▼

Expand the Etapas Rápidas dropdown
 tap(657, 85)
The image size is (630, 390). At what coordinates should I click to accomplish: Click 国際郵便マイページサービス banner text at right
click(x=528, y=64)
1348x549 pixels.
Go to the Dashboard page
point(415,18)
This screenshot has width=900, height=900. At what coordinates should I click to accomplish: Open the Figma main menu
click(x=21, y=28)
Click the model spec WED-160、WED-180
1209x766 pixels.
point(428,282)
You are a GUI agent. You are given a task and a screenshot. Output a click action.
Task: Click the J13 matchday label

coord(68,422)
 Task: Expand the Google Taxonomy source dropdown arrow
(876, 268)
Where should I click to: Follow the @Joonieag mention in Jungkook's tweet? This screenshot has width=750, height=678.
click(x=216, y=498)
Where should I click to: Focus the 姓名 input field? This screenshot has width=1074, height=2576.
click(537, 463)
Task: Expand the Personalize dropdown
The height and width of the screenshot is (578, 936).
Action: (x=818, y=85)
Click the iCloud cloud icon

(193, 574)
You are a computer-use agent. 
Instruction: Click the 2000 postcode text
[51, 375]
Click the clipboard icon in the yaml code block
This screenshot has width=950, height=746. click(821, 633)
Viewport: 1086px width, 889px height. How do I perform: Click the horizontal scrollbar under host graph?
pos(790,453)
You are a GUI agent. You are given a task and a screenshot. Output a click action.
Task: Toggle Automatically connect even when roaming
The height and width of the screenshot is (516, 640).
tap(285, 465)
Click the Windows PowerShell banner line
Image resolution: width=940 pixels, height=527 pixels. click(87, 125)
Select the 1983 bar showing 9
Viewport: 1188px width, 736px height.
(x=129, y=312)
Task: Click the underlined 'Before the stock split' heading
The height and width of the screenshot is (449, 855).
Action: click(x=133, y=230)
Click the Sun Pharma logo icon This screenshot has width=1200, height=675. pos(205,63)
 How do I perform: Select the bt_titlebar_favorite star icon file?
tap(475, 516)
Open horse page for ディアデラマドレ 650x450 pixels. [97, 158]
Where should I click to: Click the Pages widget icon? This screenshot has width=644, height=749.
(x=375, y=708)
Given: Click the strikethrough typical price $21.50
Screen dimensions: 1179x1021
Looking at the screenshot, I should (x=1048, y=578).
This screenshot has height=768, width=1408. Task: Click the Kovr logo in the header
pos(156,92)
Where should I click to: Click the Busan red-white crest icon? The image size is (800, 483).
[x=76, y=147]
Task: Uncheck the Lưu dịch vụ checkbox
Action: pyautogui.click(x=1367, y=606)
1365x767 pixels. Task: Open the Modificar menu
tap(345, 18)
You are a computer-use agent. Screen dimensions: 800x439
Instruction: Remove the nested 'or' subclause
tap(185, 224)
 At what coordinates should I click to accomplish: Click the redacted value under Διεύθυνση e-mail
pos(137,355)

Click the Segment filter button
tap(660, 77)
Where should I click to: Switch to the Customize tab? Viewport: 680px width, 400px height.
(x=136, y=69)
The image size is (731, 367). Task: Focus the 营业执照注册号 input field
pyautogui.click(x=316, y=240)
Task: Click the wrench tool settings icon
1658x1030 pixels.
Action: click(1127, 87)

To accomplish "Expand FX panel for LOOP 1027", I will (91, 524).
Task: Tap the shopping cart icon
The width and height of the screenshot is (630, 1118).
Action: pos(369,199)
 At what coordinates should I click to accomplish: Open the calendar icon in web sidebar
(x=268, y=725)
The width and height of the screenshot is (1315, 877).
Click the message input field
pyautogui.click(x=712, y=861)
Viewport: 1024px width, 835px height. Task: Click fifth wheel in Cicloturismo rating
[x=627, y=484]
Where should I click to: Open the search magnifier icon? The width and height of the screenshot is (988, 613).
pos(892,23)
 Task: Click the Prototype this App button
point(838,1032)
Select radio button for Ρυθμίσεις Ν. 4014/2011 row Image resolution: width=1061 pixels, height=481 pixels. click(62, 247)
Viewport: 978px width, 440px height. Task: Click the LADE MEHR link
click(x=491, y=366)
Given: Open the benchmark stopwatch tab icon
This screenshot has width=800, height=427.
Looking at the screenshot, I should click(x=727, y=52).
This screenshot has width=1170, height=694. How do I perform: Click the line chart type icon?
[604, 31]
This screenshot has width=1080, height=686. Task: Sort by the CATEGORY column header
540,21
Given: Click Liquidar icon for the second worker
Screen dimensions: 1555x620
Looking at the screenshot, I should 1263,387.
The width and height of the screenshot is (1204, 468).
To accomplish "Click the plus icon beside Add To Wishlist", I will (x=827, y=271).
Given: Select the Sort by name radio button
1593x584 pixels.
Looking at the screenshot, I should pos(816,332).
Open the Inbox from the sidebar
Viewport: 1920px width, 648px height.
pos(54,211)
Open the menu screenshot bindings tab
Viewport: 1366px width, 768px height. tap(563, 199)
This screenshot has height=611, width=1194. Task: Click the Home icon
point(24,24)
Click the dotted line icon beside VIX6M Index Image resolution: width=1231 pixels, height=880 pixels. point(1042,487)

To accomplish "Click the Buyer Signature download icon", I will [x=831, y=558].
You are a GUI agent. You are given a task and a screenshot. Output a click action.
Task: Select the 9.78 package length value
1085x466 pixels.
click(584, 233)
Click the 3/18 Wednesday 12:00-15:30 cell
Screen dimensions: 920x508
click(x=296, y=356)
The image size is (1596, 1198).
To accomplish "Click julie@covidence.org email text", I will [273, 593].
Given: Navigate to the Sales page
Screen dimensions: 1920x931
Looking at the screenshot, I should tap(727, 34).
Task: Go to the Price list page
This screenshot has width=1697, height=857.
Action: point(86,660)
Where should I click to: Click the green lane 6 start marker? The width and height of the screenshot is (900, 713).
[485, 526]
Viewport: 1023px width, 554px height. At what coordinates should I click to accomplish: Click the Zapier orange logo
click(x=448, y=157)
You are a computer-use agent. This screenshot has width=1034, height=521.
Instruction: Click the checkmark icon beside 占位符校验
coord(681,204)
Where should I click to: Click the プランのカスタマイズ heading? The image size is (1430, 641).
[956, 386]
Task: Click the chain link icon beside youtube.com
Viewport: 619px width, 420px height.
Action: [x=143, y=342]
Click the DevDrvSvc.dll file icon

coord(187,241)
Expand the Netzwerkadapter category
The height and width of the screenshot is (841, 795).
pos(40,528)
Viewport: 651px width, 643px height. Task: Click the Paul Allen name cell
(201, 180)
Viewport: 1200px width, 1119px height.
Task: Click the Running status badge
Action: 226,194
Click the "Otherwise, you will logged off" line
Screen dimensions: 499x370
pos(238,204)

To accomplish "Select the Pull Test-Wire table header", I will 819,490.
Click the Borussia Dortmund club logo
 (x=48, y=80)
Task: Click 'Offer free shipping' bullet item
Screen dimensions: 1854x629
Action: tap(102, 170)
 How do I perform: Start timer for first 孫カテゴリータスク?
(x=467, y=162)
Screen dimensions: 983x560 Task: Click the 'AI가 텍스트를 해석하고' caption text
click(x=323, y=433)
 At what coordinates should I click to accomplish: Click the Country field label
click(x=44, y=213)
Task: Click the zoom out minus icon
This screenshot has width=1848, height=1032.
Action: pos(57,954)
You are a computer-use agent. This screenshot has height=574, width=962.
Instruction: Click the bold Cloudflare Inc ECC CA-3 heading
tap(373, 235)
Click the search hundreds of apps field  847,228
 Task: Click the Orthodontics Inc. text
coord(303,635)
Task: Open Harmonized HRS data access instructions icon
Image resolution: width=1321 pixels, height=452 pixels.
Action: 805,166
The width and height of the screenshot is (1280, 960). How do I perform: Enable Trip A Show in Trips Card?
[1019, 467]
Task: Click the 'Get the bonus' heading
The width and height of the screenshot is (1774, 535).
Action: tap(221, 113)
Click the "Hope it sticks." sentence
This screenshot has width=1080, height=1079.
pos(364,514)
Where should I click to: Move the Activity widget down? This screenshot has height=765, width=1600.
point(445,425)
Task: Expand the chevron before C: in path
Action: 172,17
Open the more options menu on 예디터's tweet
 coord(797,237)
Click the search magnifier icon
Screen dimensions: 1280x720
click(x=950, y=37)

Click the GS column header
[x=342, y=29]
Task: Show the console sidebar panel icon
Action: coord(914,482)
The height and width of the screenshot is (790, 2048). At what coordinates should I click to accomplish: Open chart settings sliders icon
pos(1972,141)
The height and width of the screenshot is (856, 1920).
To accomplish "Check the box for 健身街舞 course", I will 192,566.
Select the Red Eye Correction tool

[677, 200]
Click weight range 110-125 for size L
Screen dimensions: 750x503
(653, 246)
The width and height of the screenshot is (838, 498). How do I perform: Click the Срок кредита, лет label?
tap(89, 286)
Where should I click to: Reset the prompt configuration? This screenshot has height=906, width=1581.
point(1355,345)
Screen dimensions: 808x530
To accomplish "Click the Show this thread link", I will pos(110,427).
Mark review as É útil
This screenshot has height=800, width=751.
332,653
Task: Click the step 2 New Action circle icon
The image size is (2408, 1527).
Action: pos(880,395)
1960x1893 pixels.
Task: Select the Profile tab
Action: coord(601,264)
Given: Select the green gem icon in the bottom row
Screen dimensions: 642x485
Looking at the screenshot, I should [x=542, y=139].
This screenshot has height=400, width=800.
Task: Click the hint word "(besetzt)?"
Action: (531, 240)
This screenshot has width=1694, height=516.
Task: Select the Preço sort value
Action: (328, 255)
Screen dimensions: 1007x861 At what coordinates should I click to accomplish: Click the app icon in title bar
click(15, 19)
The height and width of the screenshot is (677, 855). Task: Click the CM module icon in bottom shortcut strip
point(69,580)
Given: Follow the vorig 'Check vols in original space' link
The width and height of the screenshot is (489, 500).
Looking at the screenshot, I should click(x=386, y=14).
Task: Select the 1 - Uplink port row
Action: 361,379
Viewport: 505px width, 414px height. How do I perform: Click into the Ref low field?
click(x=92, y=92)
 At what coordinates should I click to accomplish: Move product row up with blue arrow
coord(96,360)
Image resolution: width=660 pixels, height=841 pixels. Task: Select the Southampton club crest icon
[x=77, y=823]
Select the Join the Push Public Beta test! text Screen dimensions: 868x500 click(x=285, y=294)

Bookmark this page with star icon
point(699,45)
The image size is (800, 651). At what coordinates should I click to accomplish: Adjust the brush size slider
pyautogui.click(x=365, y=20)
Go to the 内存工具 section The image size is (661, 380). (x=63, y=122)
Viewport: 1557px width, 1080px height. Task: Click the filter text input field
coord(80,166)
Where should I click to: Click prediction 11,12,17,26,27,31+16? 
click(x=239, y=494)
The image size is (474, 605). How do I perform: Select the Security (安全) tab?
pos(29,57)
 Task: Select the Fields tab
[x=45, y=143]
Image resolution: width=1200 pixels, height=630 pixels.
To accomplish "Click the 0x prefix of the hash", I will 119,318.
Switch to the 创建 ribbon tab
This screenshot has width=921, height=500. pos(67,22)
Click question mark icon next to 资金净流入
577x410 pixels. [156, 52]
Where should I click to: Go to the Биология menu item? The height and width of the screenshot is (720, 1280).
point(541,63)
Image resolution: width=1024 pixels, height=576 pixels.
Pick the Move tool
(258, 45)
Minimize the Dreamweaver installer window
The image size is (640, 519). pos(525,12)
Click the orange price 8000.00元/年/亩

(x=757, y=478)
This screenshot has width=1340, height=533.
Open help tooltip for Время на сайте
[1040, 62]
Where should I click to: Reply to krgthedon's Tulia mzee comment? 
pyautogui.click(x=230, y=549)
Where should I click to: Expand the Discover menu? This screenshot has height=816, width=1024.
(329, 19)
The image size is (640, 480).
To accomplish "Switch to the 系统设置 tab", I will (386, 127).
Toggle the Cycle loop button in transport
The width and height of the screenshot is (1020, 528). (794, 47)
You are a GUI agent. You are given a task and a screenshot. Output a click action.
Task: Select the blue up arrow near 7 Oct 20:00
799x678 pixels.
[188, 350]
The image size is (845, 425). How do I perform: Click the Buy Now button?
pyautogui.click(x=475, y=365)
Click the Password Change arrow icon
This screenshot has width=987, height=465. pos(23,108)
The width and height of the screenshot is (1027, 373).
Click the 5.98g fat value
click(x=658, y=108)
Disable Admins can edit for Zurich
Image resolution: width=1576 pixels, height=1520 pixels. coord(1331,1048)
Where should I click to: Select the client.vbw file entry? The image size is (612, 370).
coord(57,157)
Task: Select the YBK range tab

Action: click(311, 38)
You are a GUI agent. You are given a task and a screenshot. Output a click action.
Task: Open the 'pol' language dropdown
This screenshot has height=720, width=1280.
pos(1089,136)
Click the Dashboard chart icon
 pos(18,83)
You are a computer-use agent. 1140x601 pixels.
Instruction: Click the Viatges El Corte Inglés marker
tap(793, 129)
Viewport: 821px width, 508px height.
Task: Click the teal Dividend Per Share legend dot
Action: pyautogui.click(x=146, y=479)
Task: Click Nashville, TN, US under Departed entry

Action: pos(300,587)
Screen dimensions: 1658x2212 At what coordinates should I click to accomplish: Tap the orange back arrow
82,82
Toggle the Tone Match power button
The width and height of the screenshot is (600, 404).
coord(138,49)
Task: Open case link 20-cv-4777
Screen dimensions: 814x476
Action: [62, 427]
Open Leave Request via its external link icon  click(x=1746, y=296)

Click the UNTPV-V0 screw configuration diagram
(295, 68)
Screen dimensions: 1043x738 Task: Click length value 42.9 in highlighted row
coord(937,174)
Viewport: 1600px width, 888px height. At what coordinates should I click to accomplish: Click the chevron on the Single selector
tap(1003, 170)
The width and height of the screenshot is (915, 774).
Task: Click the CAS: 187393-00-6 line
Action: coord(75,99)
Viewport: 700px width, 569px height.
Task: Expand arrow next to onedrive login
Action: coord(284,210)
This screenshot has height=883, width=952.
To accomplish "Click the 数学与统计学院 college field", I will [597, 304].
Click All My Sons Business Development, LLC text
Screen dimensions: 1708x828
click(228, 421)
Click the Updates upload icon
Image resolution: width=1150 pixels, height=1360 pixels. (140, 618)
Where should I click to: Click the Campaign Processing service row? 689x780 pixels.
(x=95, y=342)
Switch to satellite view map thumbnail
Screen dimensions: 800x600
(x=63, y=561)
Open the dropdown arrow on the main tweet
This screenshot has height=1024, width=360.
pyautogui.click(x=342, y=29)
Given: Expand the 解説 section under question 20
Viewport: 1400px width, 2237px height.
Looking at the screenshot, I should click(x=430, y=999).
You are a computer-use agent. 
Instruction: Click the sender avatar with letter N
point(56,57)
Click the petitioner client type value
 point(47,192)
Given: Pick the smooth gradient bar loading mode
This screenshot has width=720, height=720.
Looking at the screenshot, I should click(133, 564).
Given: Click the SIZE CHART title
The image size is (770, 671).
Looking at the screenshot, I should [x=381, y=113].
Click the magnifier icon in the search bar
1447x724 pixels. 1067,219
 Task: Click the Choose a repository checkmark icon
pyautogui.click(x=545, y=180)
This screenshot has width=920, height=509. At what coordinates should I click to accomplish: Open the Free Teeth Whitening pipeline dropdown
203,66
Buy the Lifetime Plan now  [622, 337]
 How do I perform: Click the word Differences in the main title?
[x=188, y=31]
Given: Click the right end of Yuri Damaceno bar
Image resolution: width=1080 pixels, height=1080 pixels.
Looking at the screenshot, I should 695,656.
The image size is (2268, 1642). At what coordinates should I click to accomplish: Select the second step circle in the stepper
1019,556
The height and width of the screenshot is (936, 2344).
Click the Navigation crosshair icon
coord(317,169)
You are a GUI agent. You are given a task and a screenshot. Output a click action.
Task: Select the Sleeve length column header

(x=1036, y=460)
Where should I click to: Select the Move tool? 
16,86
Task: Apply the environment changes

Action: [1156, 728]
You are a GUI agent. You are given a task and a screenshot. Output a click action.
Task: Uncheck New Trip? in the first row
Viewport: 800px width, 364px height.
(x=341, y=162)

▲

Exercise objective — Only the lines from the one with "Click the magnifier icon in the search bar" to the end of the listing are wanted. Print them exactly, keeping both ends.

Task output —
Click the magnifier icon in the search bar
1447x724 pixels. 1067,219
 Task: Click the Choose a repository checkmark icon
pyautogui.click(x=545, y=180)
This screenshot has width=920, height=509. At what coordinates should I click to accomplish: Open the Free Teeth Whitening pipeline dropdown
203,66
Buy the Lifetime Plan now  [622, 337]
 How do I perform: Click the word Differences in the main title?
[x=188, y=31]
Given: Click the right end of Yuri Damaceno bar
Image resolution: width=1080 pixels, height=1080 pixels.
Looking at the screenshot, I should 695,656.
The image size is (2268, 1642). At what coordinates should I click to accomplish: Select the second step circle in the stepper
1019,556
The height and width of the screenshot is (936, 2344).
Click the Navigation crosshair icon
coord(317,169)
You are a GUI agent. You are given a task and a screenshot. Output a click action.
Task: Select the Sleeve length column header

(x=1036, y=460)
Where should I click to: Select the Move tool? 
16,86
Task: Apply the environment changes

Action: [1156, 728]
You are a GUI agent. You are given a task and a screenshot. Output a click action.
Task: Uncheck New Trip? in the first row
Viewport: 800px width, 364px height.
(x=341, y=162)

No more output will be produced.